Viveros y el puente del Real marcan la frontera virtual entre el final de las zona de tráfico y consumo de drogas y el inicio de la zona de encuentro homosexual, y de prostitución de este tipo (a los que la ejercen se les conoce como chaperos o chaps) Este espacio se prolonga hasta el Palau de la Música, y a él, la gente empieza a acudir cuando cae la noche, y deja de asistir cuando se alza el sol. Hay otros puntos nocturnos de encuentro gay en la ciudad. Por ejemplo, el aparcamiento del Palau de Congresos, o una par de zonas en las Playas de Pinedo o El Saler. En cuanto a la prostitución, se encuentra en casas privadas, en unos cuantos bares y, ya al aire libre, alrededor de la estación de autobuses. Pero el río reúne armónicamente las dos modalidades: la del ligue gratis, y la del ligue pagando.

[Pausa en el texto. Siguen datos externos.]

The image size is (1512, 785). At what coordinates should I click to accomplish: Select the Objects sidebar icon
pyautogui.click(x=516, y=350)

Bajo de Viveros es donde más buscadores fluviales se reúnen. Puede llegar a haber treinta o más dando vueltas por este espacio, uno de los más hermosos del cauce, y que parece tranquilo, sin la agresividad latente que se masca en otras partes de la noche del cauce. No obstante, en esta soledad, los buscadores se pueden tropezar con cualquier cosa, hasta con la llegada de la policía, que a veces se da. Los hombres que van a ligar, sin pagar rondan, se miran, pasean, flirtean guarecidos en los ojos de uno u otro puente. Si se gustan, se van fuera, al coche, a un bar, o quedan para otro día. Si quieren el sexo instantáneo, se arreglan en medio de los árboles más discretos.

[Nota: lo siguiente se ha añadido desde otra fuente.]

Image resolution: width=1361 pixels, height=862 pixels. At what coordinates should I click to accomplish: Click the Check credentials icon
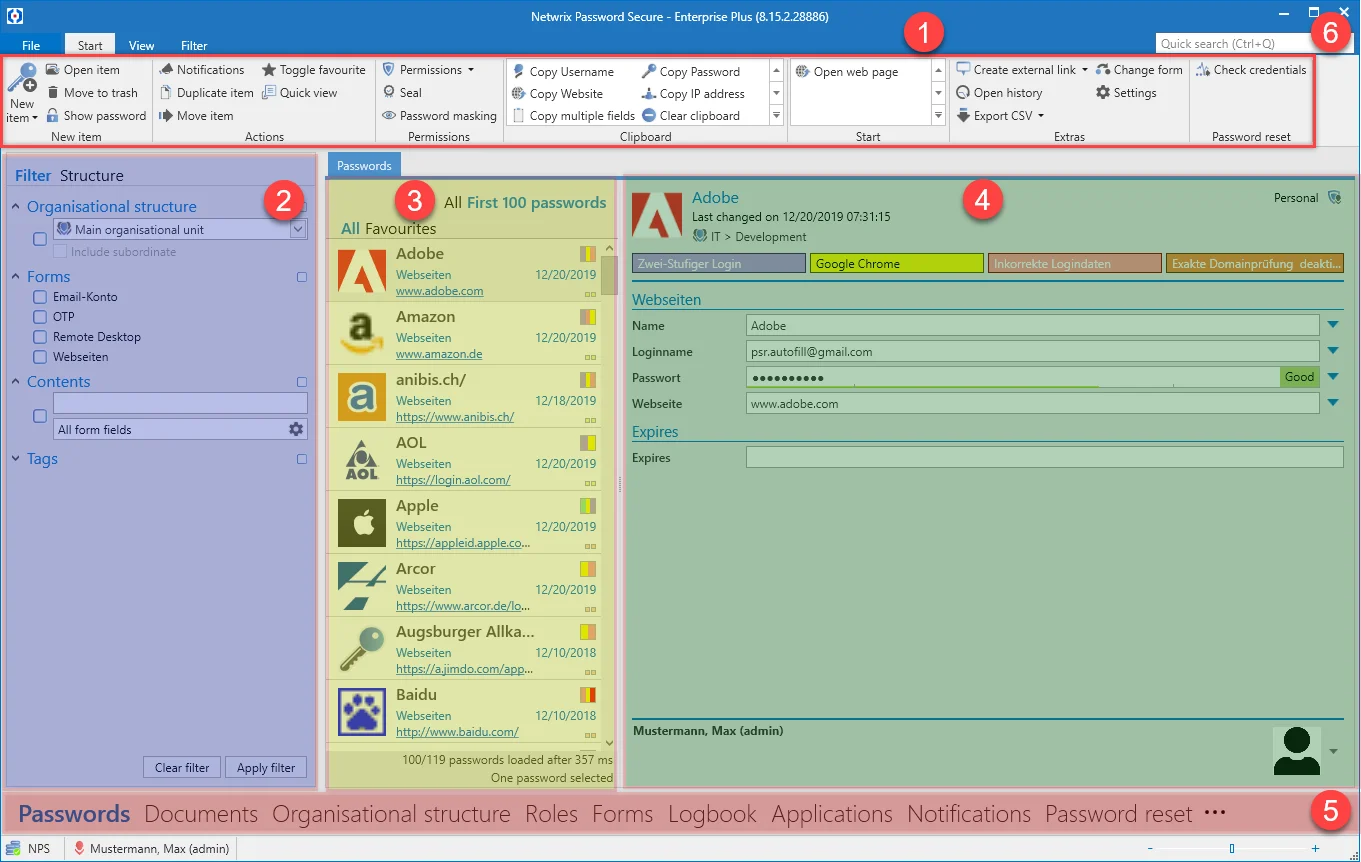click(x=1203, y=70)
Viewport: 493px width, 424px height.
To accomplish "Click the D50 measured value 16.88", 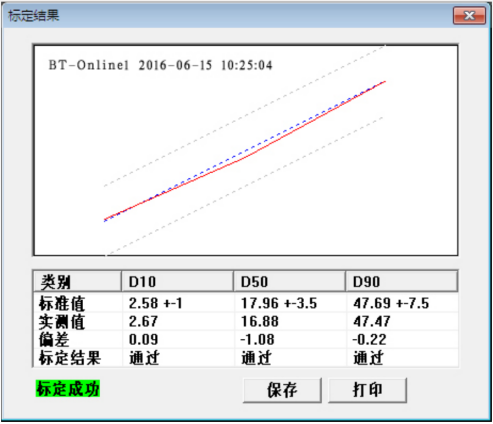I will [x=260, y=322].
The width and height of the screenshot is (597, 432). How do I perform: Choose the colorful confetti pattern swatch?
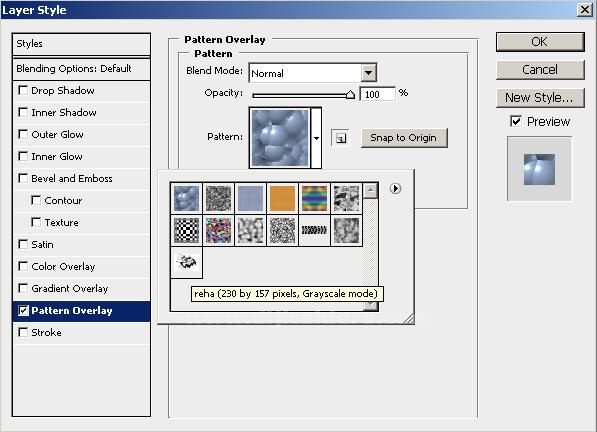[219, 230]
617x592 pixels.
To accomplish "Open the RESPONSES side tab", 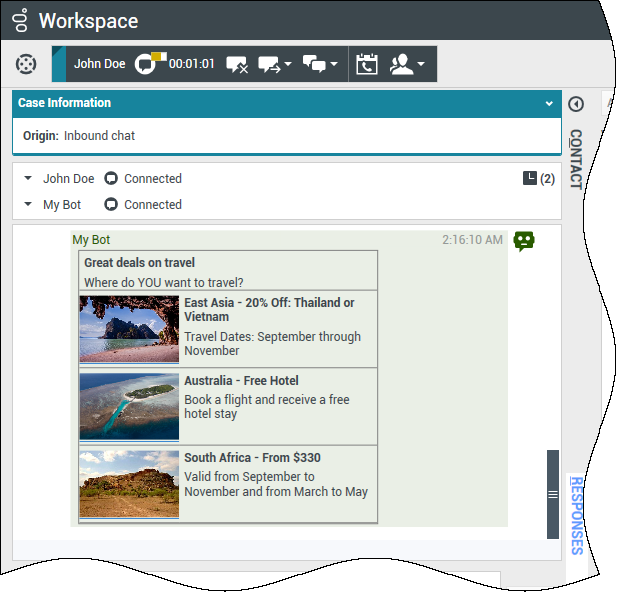I will point(576,514).
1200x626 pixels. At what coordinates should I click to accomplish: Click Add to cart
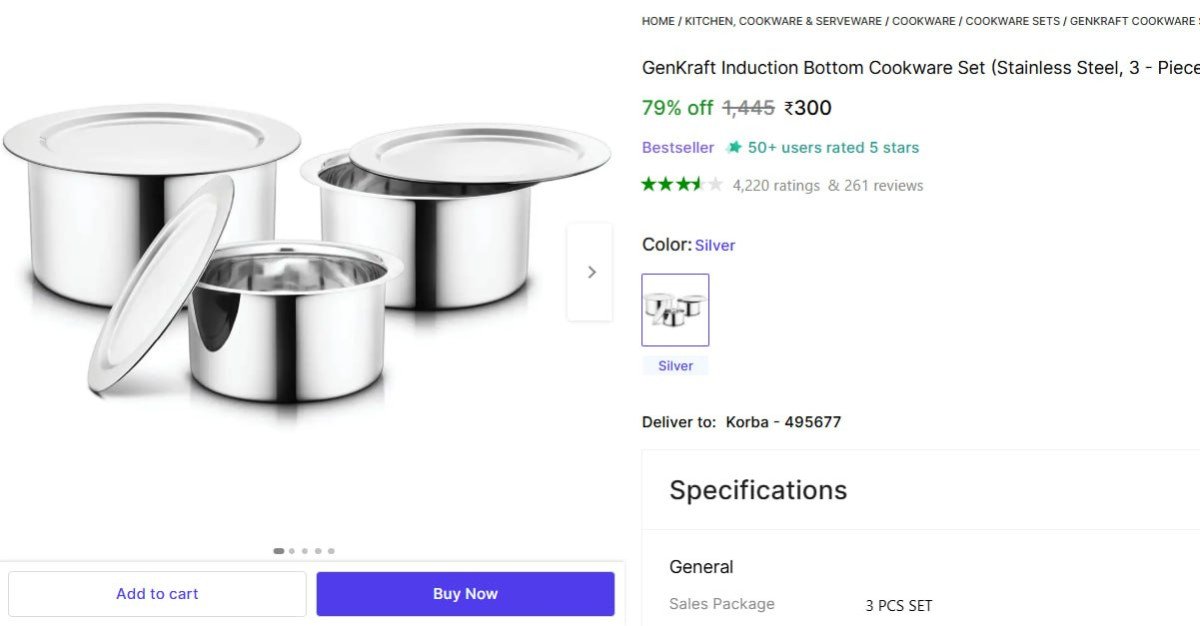pyautogui.click(x=156, y=593)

Si no encuentran ligue, recurren a la prostitución. La ejercen básicamente inmigrantes magrebíes. Estos chaps son "activos" en el desarrollo del coito con el cliente, que es quien debe adoptar, si quiere el trato, la postura sexual "pasiva". Como las prostitutas heterosexuales, no venden besos en la boca, y, a diferencia de ellas, no practican al comprador el sexo oral, aunque aquel sí se lo puede practicar a ellos, si es que paga por ello. Los precios suelen ser ridículos, oscilando entre las 2.000 y las 5.000 pesetas, y la clientela, especialmente de jueves a sábado, se nutre mucho de aquellos que, cuando llega la alta madrugada, asumen que no hay ligue en la disco gay de moda, y bajan al río a calmar el hambre.

El trajín acaba en las inmediaciones del Palau de la Música, un punto donde el jueves por la noche, y sin saber qué se cuece a su lado, sirve de reunión a un grupo de patinadores valencianos para que hagan sus piruetas. Más allá, en la noche del cauce, ya no hay nada. Progresivamente, desde que hace casi treinta años se decidiera administrativamente desviar el Turia hacia otro cauce para evitar el peligro de desbordamiento, el viejo cauce se ha convertido en una sucesión de tramos sin ton ni son. El arquitecto Ricardo Bofill propuso un plan para unificar su contenido de sus tramos, pero esto suscitó una controversia política que impidió su aplicación. Ahora, los políticos proponen erigir un Parque de Cabecera al principio del cauce, y una iluminación para todo el río. Esto hará, quizás un día, que su vida nocturna se traslade. Pero no que solucione sus conflictos o su desazón.